--- Records Enclosed Below ---
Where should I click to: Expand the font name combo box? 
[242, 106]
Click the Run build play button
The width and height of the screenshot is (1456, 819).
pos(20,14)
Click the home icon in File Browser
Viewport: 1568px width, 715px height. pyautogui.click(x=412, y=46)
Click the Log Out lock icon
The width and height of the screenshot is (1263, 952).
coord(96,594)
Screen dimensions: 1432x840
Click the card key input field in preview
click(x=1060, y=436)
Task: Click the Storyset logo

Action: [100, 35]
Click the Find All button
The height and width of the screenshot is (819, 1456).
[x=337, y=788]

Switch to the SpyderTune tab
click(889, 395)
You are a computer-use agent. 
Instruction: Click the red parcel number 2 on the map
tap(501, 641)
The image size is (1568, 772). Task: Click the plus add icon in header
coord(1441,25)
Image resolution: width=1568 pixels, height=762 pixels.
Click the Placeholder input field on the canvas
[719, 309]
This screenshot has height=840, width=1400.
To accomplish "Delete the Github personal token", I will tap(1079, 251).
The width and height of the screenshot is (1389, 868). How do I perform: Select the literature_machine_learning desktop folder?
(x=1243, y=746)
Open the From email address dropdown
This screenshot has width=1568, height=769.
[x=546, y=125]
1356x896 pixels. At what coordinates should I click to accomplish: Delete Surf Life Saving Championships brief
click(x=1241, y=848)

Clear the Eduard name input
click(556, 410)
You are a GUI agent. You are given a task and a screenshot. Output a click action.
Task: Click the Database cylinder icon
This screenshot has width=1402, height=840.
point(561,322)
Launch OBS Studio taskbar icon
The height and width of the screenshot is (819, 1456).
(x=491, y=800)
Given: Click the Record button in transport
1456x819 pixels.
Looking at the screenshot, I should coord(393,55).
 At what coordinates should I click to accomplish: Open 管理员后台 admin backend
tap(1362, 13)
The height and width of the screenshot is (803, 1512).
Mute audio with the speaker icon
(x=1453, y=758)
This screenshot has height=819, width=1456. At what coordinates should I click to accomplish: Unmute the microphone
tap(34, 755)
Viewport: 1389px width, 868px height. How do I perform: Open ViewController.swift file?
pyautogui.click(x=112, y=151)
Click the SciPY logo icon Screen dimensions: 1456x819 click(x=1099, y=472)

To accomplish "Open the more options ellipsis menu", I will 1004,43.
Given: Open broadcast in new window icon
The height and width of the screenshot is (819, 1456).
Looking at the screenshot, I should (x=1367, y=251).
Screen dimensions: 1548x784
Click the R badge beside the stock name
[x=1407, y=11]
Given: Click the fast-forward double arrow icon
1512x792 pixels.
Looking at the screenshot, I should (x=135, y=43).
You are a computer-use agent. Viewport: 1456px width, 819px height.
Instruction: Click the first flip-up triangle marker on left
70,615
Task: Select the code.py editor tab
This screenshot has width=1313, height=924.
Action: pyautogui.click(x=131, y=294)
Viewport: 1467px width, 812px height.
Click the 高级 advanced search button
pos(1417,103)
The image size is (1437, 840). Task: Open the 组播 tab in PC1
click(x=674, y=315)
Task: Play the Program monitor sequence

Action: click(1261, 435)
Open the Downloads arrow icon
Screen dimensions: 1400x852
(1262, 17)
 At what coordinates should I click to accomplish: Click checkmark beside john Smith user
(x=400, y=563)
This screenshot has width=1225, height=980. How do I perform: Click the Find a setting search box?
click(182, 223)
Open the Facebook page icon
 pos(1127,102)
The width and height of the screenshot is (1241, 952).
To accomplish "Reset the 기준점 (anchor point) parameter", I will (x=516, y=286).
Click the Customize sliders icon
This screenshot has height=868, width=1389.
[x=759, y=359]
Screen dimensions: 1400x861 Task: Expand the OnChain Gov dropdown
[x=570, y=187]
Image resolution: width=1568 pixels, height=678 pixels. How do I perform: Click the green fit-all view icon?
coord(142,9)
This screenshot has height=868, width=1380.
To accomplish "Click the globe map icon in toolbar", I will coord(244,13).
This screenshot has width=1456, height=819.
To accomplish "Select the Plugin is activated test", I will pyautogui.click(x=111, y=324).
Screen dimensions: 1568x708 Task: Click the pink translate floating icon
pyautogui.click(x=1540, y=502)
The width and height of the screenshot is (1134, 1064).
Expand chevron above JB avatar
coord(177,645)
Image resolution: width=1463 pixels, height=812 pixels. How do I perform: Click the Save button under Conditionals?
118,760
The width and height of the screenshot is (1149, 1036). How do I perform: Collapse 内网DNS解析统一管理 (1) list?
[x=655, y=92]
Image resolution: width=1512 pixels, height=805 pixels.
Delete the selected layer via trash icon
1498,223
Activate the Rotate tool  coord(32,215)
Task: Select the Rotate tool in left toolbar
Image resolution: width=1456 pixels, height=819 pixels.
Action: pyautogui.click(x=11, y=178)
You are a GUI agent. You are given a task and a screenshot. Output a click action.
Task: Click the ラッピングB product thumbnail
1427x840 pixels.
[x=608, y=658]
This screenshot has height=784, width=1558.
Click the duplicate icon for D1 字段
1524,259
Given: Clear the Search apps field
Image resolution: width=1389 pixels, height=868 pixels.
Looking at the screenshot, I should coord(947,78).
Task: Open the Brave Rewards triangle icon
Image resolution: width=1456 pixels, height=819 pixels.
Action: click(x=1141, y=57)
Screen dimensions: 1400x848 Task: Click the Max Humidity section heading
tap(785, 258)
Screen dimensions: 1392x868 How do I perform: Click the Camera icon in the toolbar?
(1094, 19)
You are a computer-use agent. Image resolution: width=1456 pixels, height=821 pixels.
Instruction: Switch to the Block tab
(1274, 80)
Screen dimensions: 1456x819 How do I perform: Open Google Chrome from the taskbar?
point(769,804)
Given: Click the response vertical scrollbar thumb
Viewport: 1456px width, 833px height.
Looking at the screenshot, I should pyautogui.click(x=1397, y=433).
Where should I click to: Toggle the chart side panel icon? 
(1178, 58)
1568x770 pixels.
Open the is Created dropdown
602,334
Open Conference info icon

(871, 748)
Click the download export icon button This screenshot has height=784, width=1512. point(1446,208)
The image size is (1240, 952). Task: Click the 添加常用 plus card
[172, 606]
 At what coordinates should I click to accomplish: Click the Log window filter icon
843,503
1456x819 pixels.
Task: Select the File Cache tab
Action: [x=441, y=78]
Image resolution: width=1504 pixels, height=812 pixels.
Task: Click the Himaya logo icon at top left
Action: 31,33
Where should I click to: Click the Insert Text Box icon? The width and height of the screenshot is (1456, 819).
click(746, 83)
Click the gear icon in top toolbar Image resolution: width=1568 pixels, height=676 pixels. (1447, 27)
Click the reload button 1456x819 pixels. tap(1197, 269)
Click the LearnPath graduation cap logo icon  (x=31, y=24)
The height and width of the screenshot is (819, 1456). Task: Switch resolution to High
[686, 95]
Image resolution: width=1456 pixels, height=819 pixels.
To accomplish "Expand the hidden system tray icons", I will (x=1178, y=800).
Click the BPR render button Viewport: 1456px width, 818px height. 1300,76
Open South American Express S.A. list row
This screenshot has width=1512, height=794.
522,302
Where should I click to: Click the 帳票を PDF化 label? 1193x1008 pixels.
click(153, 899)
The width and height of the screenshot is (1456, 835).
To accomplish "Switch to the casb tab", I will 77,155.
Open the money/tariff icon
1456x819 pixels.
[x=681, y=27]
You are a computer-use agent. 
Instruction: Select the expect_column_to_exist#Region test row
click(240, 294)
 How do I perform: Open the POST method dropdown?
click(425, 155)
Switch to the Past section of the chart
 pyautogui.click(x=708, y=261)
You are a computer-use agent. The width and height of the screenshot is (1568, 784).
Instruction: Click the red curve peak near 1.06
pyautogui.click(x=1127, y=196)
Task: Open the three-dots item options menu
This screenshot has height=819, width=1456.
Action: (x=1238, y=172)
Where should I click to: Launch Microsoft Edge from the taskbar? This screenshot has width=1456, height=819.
--- End of Enclosed Records ---
- Your assignment:
Please find each line in the records above that holds the word "menu", and copy it.

- Exercise answer:
To accomplish "Open the more options ellipsis menu", I will 1004,43.
Task: Open the three-dots item options menu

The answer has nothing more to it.